So, if Darwinian evolution is the foundation of the Nazi worldview, why is this never taught in our schools, and why do we so often hear that the evils and cruelty of Nazism demonstrates there is no God since He never intervened to stop them? The wickedness of the Nazis, under discussion this week in the 75th anniversary of the liberation of Jewish survivors at Auschwitz, is actually a strong evidence for God.
Dr. Alvin Plantinga, one of the most important analytic philosophers and winner of the 2017 Templeton Prize for how, as the President of the Templeton Foundation announced, “his scholarship has made theism (the belief in God) a serious option within academic philosophy”, explains why the horrors of Auschwitz are a powerful argument against Darwinian evolution and for the existence of a theistic God:
“Could there really be such a thing as horrifying wickedness if there were no God and we just evolved? I don’t see how. There can be such a thing only if there is a way that rational creatures are supposed to live. A secular way of looking at the world has no place for genuine moral obligation of any sort, and thus no way to say there is such a thing as genuine and appalling wickedness.
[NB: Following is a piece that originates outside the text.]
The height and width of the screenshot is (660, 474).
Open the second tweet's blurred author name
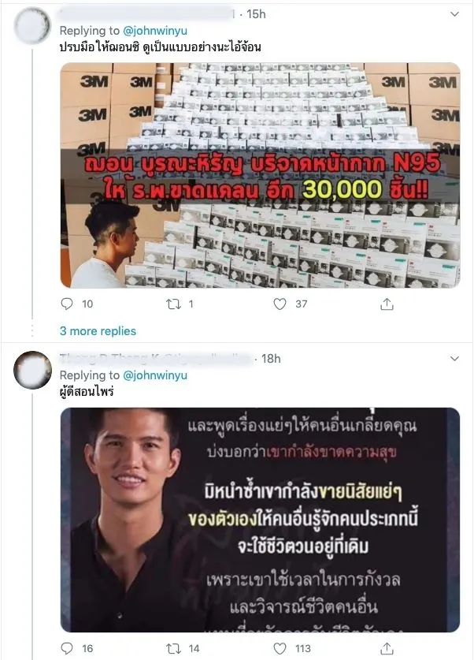(157, 359)
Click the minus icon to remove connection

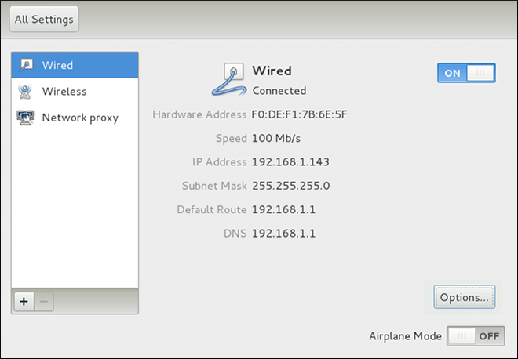tap(44, 301)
Accordingly, if you think there really is such a thing as horrifying wickedness, then you have a powerful argument for the reality of God.”
C. S. Lewis (1898 – 1963), a giant in Christian apologists who is best known for books like Mere Christianity and movies like The Chronicles of Narnia, explains why the existence of evil pointed him to Jesus Christ:
“My argument against God was the universe seemed cruel and unjust. But how had I got this idea of ‘just’ and ‘unjust’? What was I comparing this universe with when I called it unjust? I could have given up my idea of justice by saying it was nothing but a private idea of my own. But if I did that, my argument against God collapsed – for it depended on saying that the world was really unjust, not simply that it did not happen to please my private fancies. Thus atheism turns out to be too simple.”
As the world remembered the elimination of one of the greatest symbols of evil the world had ever seen, we must also take notice of why we know, through the existence of evil, that the God of the Bible exists.